> _SOURCE TEXT_
·····

For decades the power and authority of the two levels of government ebbed and flowed, but by 1940 the ravages of the Depression and a newfound nationalism emerging out of Canada’s war efforts conspired to force a change. That year, the Rowell-Sirois Commission concluded there was a need for a larger federal role in Canada’s social programs to help protect against future economic calamities. Four years later, Ottawa responded by introducing family allowances and, in so doing, established a precedent of federal spending in areas of provincial jurisdiction.

Even more seminal in shaping federal-provincial affairs was the introduction of equalization payments in 1957. Newfoundland had ended its isolation eight years before, and, with regional disparities apparent to all but the blind and/or greedy, Ottawa began transferring funds to “have not” provinces. Inherent inequities militated against full participation in the country’s growing fortunes, and to keep Canada whole and prevent parts from fracturing it was widely accepted that Canadians needed to be each other’s keepers.

This was national-character-defining legislation, and Quebec was a willing partner. While Premier Maurice Duplessis rattled his sabre at Ottawa from time to time (over such intrusions as federal grants to universities), the province was quietly trying to transform itself from a rural, sectarian society into an urban and secular one, and needed to keep the doors open to such federal initiatives.

·····

> _RECORD EXCERPTS_
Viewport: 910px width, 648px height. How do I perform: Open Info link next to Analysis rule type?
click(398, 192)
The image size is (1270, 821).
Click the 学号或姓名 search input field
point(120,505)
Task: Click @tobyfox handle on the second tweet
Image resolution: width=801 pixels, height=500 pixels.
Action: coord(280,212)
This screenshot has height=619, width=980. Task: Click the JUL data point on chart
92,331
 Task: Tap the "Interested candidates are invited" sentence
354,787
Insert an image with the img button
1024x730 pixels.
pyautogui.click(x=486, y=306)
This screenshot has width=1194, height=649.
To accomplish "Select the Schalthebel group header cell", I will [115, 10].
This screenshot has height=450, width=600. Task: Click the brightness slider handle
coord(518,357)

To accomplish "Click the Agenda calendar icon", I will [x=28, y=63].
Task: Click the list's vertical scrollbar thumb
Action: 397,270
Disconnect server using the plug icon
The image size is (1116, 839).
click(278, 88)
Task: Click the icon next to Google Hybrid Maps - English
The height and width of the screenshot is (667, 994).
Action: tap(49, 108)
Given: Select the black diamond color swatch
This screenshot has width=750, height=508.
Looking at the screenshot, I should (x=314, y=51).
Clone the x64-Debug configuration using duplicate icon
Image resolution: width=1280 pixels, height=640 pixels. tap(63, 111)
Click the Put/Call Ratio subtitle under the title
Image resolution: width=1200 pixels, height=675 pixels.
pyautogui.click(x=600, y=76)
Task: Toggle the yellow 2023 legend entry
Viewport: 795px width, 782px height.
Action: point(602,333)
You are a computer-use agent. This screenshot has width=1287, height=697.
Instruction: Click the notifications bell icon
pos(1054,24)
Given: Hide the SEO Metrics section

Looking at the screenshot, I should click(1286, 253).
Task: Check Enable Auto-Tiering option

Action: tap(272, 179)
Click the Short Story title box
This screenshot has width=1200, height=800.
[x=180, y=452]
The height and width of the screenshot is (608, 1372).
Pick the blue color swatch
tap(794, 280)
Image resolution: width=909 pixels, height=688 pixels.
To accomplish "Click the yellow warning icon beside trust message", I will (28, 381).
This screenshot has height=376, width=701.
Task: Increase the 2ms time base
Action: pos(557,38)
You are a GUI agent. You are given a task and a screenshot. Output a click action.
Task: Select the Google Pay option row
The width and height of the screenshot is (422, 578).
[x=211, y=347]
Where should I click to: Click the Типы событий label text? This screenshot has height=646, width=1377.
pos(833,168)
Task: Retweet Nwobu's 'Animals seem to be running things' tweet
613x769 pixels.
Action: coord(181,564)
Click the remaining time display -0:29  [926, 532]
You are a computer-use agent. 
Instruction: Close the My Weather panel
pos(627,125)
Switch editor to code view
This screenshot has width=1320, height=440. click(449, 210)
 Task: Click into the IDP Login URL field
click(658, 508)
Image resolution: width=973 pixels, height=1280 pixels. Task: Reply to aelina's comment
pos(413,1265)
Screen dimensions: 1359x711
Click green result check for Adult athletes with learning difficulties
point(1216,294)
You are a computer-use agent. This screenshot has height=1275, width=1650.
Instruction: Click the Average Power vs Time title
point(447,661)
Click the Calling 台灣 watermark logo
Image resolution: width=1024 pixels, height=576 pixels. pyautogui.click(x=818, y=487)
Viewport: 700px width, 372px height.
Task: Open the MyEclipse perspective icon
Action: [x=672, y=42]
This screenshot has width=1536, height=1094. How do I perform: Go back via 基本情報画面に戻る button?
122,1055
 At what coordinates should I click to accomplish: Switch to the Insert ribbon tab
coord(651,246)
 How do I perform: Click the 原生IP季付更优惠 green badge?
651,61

·····

> _EXERCISE_
Reproduce the passage on Canadian federal-provincial relations word for word, from "This was national-character-defining" to "such federal initiatives.", inclusive.

> _SOLUTION BELOW_
This was national-character-defining legislation, and Quebec was a willing partner. While Premier Maurice Duplessis rattled his sabre at Ottawa from time to time (over such intrusions as federal grants to universities), the province was quietly trying to transform itself from a rural, sectarian society into an urban and secular one, and needed to keep the doors open to such federal initiatives.